Coronavirus is expected to affect fertility differently depending on regional income levels, according to an editorial in Science magazine. High-income countries, such as Canada, are expected to see fewer newborns as a result of the pandemic, thus an older population, and a smaller population size.
The Brookings Institution, a think-tank out of Washington, D.C., suggests that the U.S. could see anywhere from 300,000 to 500,000 fewer babies born as a result of the pandemic. Canada is not expected to see the same kind of hit, CBC reports, but any dip in population growth will have impacts on the labour market.
Before the pandemic, Canada was already seeing a decline in new births and an aging population. Canada’s 9 million baby boomers are expected to reach retirement age in just 10 years. The Conference Board of Canada says immigrants will account for 100 per cent of the national population growth by 2034. In the early months of 2020, immigration already accounted for 82 per cent of Canada’s population growth.
Without immigrants available to support the needs of an aging population, the care and financial responsibilities will be passed on to Canadians.
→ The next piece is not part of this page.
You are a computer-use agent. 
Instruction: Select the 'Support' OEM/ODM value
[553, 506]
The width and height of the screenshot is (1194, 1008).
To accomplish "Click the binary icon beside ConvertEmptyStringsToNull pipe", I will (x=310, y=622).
When young people have to provide enough income tax to support elderly Canadians, they end up paying more per person to provide the same benefits, economist Elisabeth Gugl told CBC.
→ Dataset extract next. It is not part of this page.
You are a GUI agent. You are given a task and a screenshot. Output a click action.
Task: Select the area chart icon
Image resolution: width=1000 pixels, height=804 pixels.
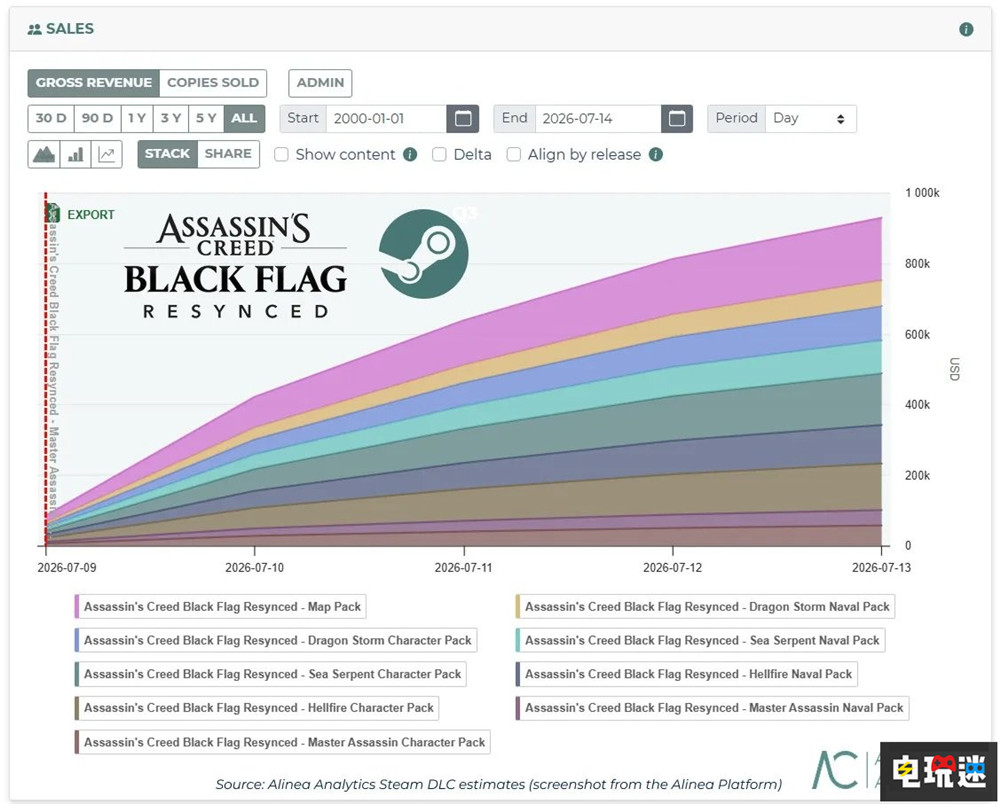(44, 155)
Gugl said immigration is the only alternative to supporting the aging population, noting that immigration has declined in recent months.
Though Canada has issued a record number of Invitations to Apply (ITAs) for permanent residence through the Express Entry system this year, global measures to stop the spread of COVID-19 have hindered travel to Canada. Permanent resident visas fell 26 per cent in March, after Canada shut its borders for the latter half of the month onwards. In April, Canada only welcomed 4,000 immigrants. Numbers started to pick up in May when 11,000 new immigrants came to Canada. June data is expected to be available soon.
The federal and provincial governments will need to keep immigration as a priority in order to ensure long-term economic recovery. The Science article suggested that dips in fertility rates have followed previous periods of high mortality for about a year. Fertility tends to increase one to five years after the event. However, the study noted the unique nature of the coronavirus makes it difficult to compare with historical data.
The effects of coronavirus on fertility in Canada are expected to be seen in July and August 2021, the months when most babies are typically born in Canada.